One Small Thing I do to Tackle Sibling Conflict
Sibling conflict is painful to watch, hurts my ears, and tricky to navigate.
“You love _______ more than you love me.” “He's so rude I hate him!” “You are the worst sister in the world and you're not invited to my birthday party!”
Ouch, my heart my soul, and that last one… she lives with us so she's definitely invited to your birthday party. Conflict is inevitable when you live with other people and it can be a healthy and normal part of our children's development. That being said, I am up for anything that will reduce or create a different type of culture between siblings. There's something about the school holidays or any big chunk of time together that ramps up the sibling conflict in our house. So, post one of my children’ epic arguments, I had them create a kindness jar.
How I got them onboard:
“Wow, raise your hand if you feel like we have been in 1 billion fights today. I say we come back to this fight after we play Taylor Swift, “Shake it Off” and do something magical. Who's with me?” Lucky for me, they were both with me.
I first asked the girls to flip a coin and then I grabbed a jam jar, some liquid chalk markers, and the person who got heads picked which one they decorated first the jar base or the lid. I took equality one step further and even drew a line on the jar for this is your half and that's her half to decorate. Then the girls set to colouring.
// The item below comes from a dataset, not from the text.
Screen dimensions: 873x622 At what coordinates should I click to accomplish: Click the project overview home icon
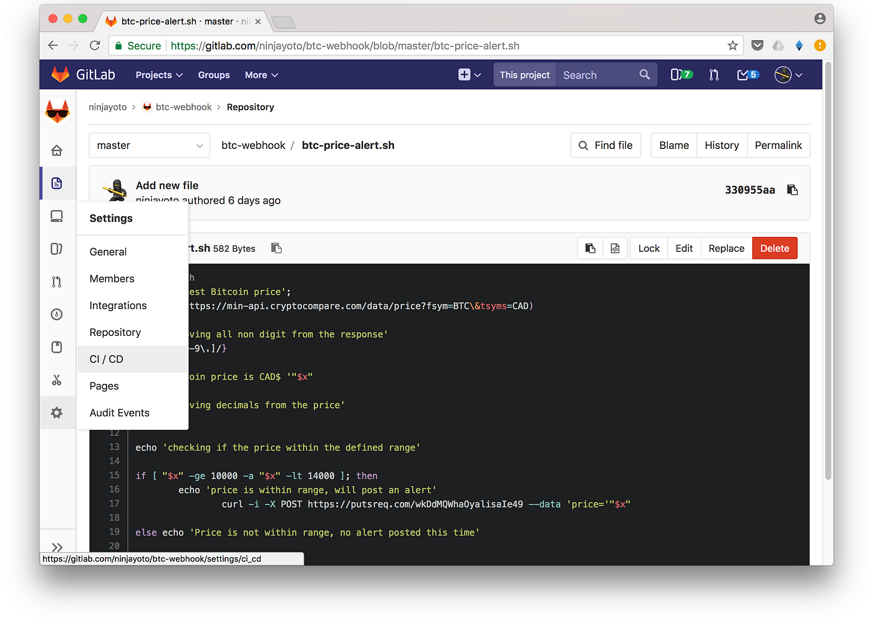57,150
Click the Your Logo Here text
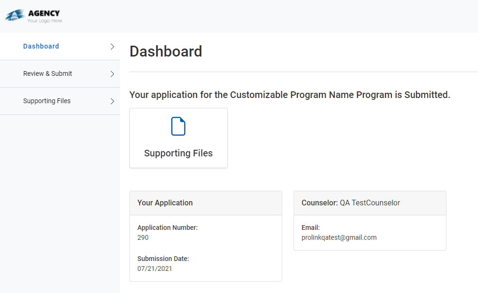Viewport: 478px width, 293px height. point(44,21)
If I had my time over again, I would choose a different type of marker and not liquid chalk because it took ages to dry and my hands and their hands were covered until the next day.
The girls then cut up strips of paper. I had some heart-shaped post it notes so we popped that on the table with a pen and called it a day. I said, “any time you think that your sister is doing something you appreciate draw a picture or write a note and pop it in the jar. When the jar gets full we will read it at dinner. I know I really appreciate when you both are telling each other how you feel and what you need so if I see something I will be making sure to jot it down. Feel free if you appreciate something that you do go ahead and write that down as well.”
So far, they really like it. It definitely didn’t completely eradicate sibling conflict but starting dinner off with gratitude and appreciation is a nice change (of course after they fight over who gets to sit next to me).